Dataset content:
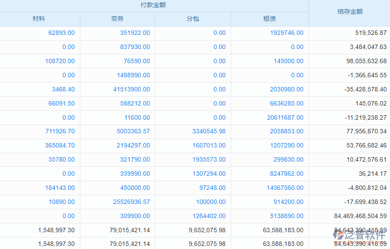The height and width of the screenshot is (249, 390).
Task: Click the 1264402.00 subcontract amount link
Action: pos(209,216)
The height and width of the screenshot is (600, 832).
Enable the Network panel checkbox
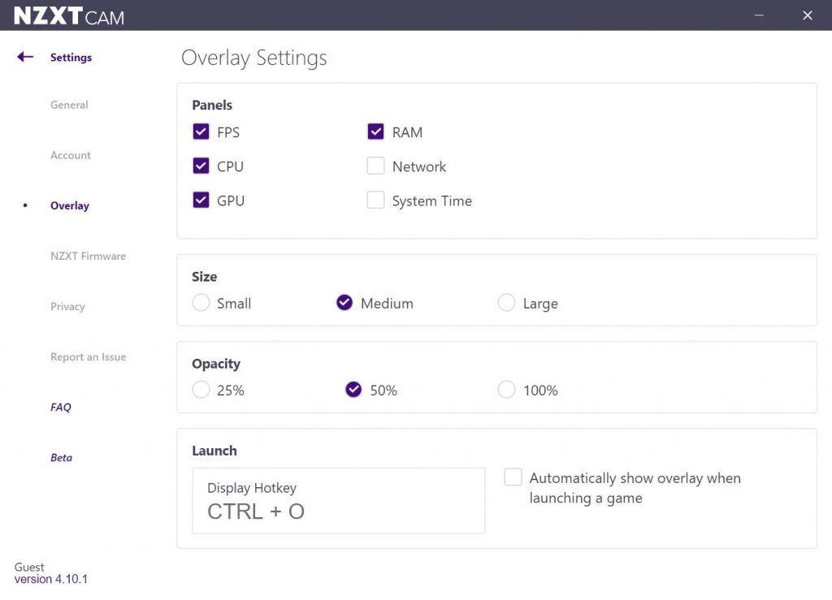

What you should do: What is needed is a word-for-word restatement of the lines from the one holding "The height and width of the screenshot is (600, 832)." to the final line of the data above, inclusive, without any pictures.

Solution for this exercise:
The height and width of the screenshot is (600, 832).
Enable the Network panel checkbox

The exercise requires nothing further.